Nous autres, spectateurs, acceptons le précepte d’assister à l’innommable car il est adoubé par une Palme d’or institutionnalisée. Notre société reste autiste au sujet de la fin de vie et de l’euthanasie, sujet dont s’était emparé le candidat Hollande mais que vraisemblablement le Président ne répondra maintenant que par le même silence hypocrite face aux autres questions qui nous intéressent, comme le droit de vote des étrangers aux élections locales ou le cumul des mandats…
Au cinéma, lorsque le sujet est brûlant et touche la société, il est difficile voire insurmontable d’en conserver autre chose, à l’issue du film qu’une réponse binaire rendant le spectateur assez con finalement, ancré à ses propres préjugés. C’est ce qui m’intriguait en allant voir ce film dont je connaissais à peu près tout déjà. Ne savait-on déjà que Jean-Louis Trintignant, Emmanuelle Riva et Isabelle Huppert étaient de grands comédiens ? Haneke déjà détenteur d’une première Palme d’or ?
Ce que je suis venue voir c’est un film de cinéma, pas une conférence sur la fin de vie. Je suis lâche à ce sujet, et les vieux me font chier. Je n’ai pas particulièrement envie de savoir comment on pose une couche-culotte à une vieille dame en fin de vie, de quelle façon on la nourrit ou analyse ses borborygmes…
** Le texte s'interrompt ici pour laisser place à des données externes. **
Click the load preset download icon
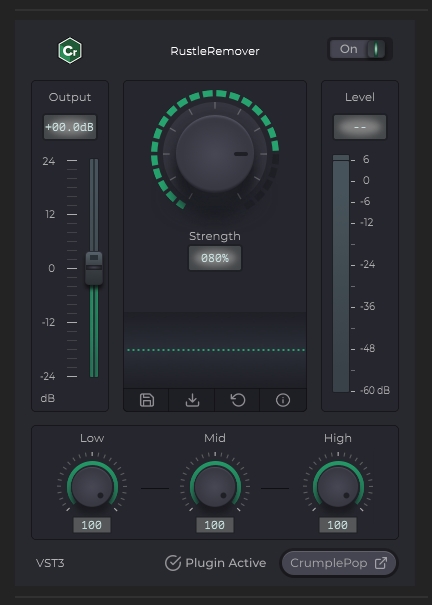192,400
A la sortie, comme toujours chez Haneke, le silence est de mise. Il me faut au moins une nuit de sommeil avant de tenter l’amorce d’une réflexion qui se résume en ce qui me concerne à ce que j’en conserve. Le pari est gagné. Il subsiste une musique et quelques tableaux meublant le vieil appartement. La voix d’Emmanuelle, la colère d’Isabelle et le mystère Trintignant. C’est déjà ça. Au dessus, néanmoins résiste le malaise renvoyant à la question. Est-il plus simple de récompenser un film que répondre par un décret ? Dédouaner toute une société vieillissante par un geste artistique, est-ce suffisant, est-ce nécessaire ? Je ne sais pas. Ce à quoi je pensais durant ces deux longues heures confinée dans cet appartement dont je percevais les vieilles odeurs, prenait la forme d’une supercherie à laquelle je prenais part. Puisque j’en avais pour mon compte de cauchemar, en étais-pour autant dédouanée ? N’avais-je pas moi aussi de l’amour à donner à une vieille personne parfaitement esseulée ? J’en parlerai à ma mère octogénaire, mais d’abord j’irai voir le nouveau James Bond…..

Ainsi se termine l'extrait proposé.